PROVIDED PASSAGE:
Shoe carousel device

Abstract

A shoe carousel device that includes in one embodiment a base for stabilization and support, a support stem attached to the base and extending upwards therefrom at an approximate 90 degree angle, and a plurality of stackable shelves mounted on the support stem, including a discrete top shelf. The stackable shelves and top shelf are circular shaped with a raised outer tab and lighting disposed along their circumference and a relatively thin mesh surfacing. The top shelf includes a plurality of tilted slats which each can receive a pair of flat bottom shoes. In some embodiments, the tilted slats may extend upwards in order to increase the number of slats that can fit on the shelf. In some embodiments, the shoe carousel device also includes a foot pedal actuated motor operative to rotate the shoe carousel device.

Description

CROSS REFERENCE TO RELATED APPLICATIONS

This application is a continuation in part of, claims the benefit of, and incorporates by reference U.S. patent application Ser. No. 14/584,854, filed Dec. 29, 2014, which was a continuing application of U.S. patent application Ser. No. 13/753,641, filed Jan. 30, 2013 (now U.S. Pat. No. 8,919,578).

BACKGROUND OF THE INVENTION

Field of the Invention

This invention relates generally to support racks and, more particularly, to a plural level support rack that holds shoes in a display position while being stored.

Description of the Prior Art

The use of and design of conventional storage racks for shoes is well known. A problem which still exists, however, is that conventional shoe storage racks do not hold the shoes being stored thereon in an orientation which enables a user to easily observe and distinguish them. Indeed, not only are conventional racks often low to the ground, they take up a substantial amount of floor space relative to the number of shoes they can hold. Furthermore, the conventional shoe rack which intended to provide relatively quick and easy access to the shoes in a shoe collection often become overcrowded, leading to scuff marks and accumulate dust damaging the shoes. Thus, there remains a need for a shoe carousel device that is relatively narrower than a traditional shoe carousel device and conserves space. It would be helpful if such a shoe carousel device was configured to rotate manually about a fixed, mounting stem. It would be additionally desirable for such a shoe carousel device to have a distinct shelving styles, enabling high heel shoes to be held at an angle and flat bottom shoes to be held at an angle while tilted.

The Applicant's invention described herein provides for a shoe carousel device structured to hold shoes on a plurality of discrete racks in an angled position that maximizes the visibility of each shoe. The primary components of Applicant's shoe carousel device are a carousel base, a mounting stem, and a plurality of stackable shelves. When in operation, the shoe carousel device provides a relatively narrow body holding a plurality of rack that hold shoes radially in an angled orientation relative to a fixed center axis. As a result, many of the limitations imposed by the prior art structures are removed.

SUMMARY OF THE INVENTION

In one embodiment, the shoe carousel device is a rotating stand for heels, sandals and sneakers that is constructed of wood and a non-slip mesh material, plastic and a non-slip mesh material, or metal and a non-slip mesh material and may accommodate approximately two to eight levels of shoe holders or stackable shelves. At least one of the shelves includes a plurality of tilted slats which each can receive a pair of flat bottom shoes and allows for more efficient use of shelf space. In some embodiments, the tilted slats may additionally be positioned at an upright angle instead of laying flat against the shelf to increase the number of slats that can fit on the shelf. A raised outer rim that matches the base of the shoe carousel device is lined with felt to prevent shoes from scuffs and from falling off of the shoe carousel device resulting in scratches on shoes. An optional motor with a foot pedal provides power to rotate the shoe carousel device hands-free.

RECORD SET:
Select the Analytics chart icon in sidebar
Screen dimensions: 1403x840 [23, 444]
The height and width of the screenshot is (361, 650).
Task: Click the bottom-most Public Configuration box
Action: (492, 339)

PROBLEM TO WORK ON: From the shoe carousel patent text, extract verbatim the portion starting with "This application is" and going on through "while being stored.".

ANSWER BELOW:
This application is a continuation in part of, claims the benefit of, and incorporates by reference U.S. patent application Ser. No. 14/584,854, filed Dec. 29, 2014, which was a continuing application of U.S. patent application Ser. No. 13/753,641, filed Jan. 30, 2013 (now U.S. Pat. No. 8,919,578).

BACKGROUND OF THE INVENTION

Field of the Invention

This invention relates generally to support racks and, more particularly, to a plural level support rack that holds shoes in a display position while being stored.